● **EXERCISE DIRECTIONS**
In the entries below, how many lines contain the string "computer"? State the number and nothing else.

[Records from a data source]
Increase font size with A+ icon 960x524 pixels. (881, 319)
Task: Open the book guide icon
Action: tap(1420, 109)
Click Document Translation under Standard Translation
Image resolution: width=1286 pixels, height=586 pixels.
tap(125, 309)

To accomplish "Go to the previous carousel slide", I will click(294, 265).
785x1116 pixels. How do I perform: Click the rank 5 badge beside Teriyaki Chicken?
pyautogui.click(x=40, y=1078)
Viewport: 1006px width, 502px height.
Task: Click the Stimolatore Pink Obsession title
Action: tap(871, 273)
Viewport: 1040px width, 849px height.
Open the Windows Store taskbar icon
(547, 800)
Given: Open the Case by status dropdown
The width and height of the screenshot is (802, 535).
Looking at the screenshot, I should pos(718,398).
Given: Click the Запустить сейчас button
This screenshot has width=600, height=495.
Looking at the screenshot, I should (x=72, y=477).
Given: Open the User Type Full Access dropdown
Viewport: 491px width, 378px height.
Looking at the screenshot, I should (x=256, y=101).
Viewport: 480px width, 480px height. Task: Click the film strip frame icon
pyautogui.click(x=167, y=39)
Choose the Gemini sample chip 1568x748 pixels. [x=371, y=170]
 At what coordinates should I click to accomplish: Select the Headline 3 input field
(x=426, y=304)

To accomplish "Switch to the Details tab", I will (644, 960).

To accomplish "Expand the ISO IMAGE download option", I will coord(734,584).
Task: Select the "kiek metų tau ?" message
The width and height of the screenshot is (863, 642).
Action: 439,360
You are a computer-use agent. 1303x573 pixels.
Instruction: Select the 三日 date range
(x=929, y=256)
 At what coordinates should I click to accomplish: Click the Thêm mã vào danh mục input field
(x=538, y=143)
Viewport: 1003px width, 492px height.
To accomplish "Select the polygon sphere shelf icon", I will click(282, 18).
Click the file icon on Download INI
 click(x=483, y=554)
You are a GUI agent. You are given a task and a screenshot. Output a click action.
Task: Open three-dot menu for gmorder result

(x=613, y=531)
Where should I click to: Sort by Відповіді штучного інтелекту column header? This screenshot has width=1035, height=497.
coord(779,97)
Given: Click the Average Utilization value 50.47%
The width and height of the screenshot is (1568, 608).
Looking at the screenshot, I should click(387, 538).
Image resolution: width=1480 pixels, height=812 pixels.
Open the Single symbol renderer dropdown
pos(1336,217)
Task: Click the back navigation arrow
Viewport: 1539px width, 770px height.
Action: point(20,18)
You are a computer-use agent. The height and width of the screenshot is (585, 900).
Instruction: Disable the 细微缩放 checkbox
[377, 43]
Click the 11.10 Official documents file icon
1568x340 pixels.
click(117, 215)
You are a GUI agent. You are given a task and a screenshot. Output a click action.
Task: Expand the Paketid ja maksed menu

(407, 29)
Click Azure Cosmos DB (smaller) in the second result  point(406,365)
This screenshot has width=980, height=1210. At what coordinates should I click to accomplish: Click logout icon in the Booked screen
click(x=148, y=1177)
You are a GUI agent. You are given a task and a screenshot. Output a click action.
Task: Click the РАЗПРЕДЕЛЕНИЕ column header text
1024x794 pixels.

● **TASK OUTPUT**
2